[EXERCISE PASSAGE]
What is lung volume reduction surgery, who may be eligible, how is it performed, and what are the benefits and risks? A sourced patient guide.

Brief summary: Lung volume reduction surgery (LVRS) removes the most damaged and overinflated areas of the lung in selected patients with severe emphysema. The goal is not to operate on every person with COPD, but to improve breathlessness, exercise capacity, and selected outcomes in the right patient. [1][2]

What is lung volume reduction surgery?

Lung volume reduction surgery is the surgical removal of the most destroyed and hyperinflated parts of the lung. The aim is to allow relatively healthier lung tissue to work more efficiently, help the diaphragm regain mechanical advantage, and reduce the work of breathing. The procedure is considered most often in emphysema-predominant COPD, where loss of elastic recoil and air trapping are more prominent than airway narrowing alone. It does not eliminate the disease completely; the main goal is to reduce symptoms and improve functional capacity. [1][3][4][6]

Not every person with severe COPD or emphysema is a candidate. The success of LVRS depends heavily on correct patient selection. In clinical practice, patients with upper-lobe predominant disease and severe symptoms despite medical treatment and rehabilitation may benefit more. In contrast, homogeneous emphysema or advanced frailty may make the risk-benefit balance less favorable. Decision-making therefore depends not only on imaging, but also on lung function tests, exercise capacity, oxygen need, and overall surgical risk. [1][2][5][6]

Who may be considered for it?

[RECORDS SUPPLIED]
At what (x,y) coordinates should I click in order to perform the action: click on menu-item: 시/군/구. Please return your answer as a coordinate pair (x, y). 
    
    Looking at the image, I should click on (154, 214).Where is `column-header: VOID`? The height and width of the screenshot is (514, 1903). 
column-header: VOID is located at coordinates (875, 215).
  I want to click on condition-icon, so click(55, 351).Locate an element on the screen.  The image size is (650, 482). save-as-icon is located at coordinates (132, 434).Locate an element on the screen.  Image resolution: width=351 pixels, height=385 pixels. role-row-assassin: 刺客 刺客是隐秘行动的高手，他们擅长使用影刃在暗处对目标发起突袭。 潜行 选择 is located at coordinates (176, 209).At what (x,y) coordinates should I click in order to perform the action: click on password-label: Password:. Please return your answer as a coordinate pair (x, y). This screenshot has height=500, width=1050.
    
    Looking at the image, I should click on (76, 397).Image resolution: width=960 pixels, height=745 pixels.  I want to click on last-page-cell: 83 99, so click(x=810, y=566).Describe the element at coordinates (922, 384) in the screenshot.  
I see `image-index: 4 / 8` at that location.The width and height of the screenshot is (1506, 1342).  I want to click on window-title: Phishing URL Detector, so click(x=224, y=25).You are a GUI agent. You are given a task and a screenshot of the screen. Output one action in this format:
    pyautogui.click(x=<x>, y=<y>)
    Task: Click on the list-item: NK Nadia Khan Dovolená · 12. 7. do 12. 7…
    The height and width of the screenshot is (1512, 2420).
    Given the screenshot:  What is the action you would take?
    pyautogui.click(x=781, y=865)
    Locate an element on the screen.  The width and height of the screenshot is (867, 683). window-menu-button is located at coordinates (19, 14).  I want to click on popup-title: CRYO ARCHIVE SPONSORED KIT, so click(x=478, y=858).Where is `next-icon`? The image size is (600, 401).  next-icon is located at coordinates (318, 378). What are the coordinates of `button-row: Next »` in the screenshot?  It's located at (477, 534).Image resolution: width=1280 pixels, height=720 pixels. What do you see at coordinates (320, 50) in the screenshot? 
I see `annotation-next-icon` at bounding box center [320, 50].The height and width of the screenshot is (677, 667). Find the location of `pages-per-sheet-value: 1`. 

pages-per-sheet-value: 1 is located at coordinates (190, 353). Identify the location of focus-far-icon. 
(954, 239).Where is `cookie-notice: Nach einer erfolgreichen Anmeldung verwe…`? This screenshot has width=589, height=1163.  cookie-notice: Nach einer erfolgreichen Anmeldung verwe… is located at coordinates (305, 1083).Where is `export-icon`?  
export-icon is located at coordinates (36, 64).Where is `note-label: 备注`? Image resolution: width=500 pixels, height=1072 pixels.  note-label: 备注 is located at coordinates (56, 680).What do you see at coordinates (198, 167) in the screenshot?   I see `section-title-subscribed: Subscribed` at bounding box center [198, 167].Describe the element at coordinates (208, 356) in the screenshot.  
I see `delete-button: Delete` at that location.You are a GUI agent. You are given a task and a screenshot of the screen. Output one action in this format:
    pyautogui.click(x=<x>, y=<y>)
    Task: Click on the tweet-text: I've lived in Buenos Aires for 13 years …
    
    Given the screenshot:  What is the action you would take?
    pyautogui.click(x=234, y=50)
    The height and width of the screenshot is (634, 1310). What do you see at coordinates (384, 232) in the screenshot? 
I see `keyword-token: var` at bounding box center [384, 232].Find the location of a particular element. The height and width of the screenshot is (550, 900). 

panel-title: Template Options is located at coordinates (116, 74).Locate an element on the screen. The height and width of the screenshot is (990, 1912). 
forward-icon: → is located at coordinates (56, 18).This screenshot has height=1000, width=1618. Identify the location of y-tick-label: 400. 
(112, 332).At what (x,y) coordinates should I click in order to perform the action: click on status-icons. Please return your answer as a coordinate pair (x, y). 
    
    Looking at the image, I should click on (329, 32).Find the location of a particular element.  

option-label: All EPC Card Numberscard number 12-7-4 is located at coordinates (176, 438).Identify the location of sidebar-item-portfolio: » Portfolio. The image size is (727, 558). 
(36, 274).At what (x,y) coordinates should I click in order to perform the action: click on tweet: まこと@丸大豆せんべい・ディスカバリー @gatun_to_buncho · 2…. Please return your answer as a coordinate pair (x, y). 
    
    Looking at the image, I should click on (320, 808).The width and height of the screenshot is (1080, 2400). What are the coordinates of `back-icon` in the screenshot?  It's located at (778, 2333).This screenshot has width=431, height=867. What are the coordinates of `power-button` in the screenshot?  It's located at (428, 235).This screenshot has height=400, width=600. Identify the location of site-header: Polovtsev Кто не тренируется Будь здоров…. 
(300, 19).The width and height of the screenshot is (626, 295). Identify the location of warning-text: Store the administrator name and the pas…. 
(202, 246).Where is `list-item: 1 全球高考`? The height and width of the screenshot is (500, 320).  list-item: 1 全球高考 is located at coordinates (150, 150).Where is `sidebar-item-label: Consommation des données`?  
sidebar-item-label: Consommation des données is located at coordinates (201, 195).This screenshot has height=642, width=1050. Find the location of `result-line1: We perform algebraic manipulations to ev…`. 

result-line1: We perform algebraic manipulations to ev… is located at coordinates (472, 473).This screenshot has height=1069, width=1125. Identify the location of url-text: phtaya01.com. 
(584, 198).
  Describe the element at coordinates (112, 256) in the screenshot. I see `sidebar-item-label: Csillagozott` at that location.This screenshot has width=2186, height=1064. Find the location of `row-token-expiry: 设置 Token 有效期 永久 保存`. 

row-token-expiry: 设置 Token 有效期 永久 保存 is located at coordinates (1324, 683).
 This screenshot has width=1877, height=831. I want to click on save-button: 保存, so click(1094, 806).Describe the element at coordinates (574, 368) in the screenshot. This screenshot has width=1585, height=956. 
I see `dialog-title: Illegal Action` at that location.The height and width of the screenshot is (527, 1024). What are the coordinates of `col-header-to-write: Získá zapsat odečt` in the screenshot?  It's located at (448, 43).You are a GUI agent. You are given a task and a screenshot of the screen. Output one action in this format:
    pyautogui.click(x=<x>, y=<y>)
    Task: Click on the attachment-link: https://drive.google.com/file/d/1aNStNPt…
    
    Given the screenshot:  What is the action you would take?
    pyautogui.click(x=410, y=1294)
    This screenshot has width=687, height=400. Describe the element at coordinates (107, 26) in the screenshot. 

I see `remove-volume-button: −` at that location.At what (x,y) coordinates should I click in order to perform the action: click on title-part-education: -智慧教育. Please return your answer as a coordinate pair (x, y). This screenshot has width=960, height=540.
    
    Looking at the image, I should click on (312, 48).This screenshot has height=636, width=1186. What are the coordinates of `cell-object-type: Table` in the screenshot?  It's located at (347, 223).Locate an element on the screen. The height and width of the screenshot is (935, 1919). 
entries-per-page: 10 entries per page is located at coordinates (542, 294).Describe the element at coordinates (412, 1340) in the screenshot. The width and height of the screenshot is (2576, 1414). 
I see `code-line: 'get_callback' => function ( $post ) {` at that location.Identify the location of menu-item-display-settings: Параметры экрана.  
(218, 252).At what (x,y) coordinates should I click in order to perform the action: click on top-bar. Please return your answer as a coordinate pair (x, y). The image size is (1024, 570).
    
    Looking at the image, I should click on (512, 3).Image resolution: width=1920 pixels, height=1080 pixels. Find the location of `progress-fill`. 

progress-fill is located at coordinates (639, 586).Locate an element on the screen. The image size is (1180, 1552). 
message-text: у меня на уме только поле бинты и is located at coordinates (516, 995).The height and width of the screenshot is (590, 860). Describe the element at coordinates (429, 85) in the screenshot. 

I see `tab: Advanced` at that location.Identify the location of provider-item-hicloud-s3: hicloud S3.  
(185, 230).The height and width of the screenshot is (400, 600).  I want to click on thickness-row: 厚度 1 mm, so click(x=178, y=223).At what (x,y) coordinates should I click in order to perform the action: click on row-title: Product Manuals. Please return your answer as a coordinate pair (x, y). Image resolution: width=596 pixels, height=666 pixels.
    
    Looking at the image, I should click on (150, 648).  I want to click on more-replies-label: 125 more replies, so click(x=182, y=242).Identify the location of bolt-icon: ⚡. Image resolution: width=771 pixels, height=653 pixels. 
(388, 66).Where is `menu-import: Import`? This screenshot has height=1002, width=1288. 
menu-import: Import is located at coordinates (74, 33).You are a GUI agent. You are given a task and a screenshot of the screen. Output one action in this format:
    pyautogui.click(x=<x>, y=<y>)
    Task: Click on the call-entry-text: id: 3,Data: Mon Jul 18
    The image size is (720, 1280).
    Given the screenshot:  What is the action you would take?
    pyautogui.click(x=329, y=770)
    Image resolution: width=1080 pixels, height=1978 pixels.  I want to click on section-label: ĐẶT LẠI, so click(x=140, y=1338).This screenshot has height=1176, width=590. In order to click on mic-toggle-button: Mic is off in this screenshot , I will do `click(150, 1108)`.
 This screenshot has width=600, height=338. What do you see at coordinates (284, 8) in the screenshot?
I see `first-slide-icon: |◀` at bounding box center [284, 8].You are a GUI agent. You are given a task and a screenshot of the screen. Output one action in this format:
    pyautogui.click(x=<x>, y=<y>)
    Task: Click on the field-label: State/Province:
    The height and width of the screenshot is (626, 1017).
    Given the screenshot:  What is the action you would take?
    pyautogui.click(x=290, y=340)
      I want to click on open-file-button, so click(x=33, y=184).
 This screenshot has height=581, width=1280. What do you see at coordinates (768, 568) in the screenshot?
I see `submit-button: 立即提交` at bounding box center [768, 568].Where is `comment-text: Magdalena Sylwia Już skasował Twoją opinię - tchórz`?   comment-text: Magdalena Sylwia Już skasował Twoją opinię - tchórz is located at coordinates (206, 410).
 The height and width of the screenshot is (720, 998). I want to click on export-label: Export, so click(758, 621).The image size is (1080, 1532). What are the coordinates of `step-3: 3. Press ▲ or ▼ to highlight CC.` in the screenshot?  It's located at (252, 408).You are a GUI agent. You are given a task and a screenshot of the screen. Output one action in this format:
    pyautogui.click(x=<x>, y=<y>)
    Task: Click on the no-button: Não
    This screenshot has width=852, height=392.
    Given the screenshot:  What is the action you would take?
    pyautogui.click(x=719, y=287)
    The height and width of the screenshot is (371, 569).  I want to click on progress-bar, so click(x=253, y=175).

[PROBLEM REQUIREMENTS] Quote the lung volume reduction surgery guide word for word, everything from "Not every person" down to "considered for it?".

[ANSWER SPACE]
Not every person with severe COPD or emphysema is a candidate. The success of LVRS depends heavily on correct patient selection. In clinical practice, patients with upper-lobe predominant disease and severe symptoms despite medical treatment and rehabilitation may benefit more. In contrast, homogeneous emphysema or advanced frailty may make the risk-benefit balance less favorable. Decision-making therefore depends not only on imaging, but also on lung function tests, exercise capacity, oxygen need, and overall surgical risk. [1][2][5][6]

Who may be considered for it?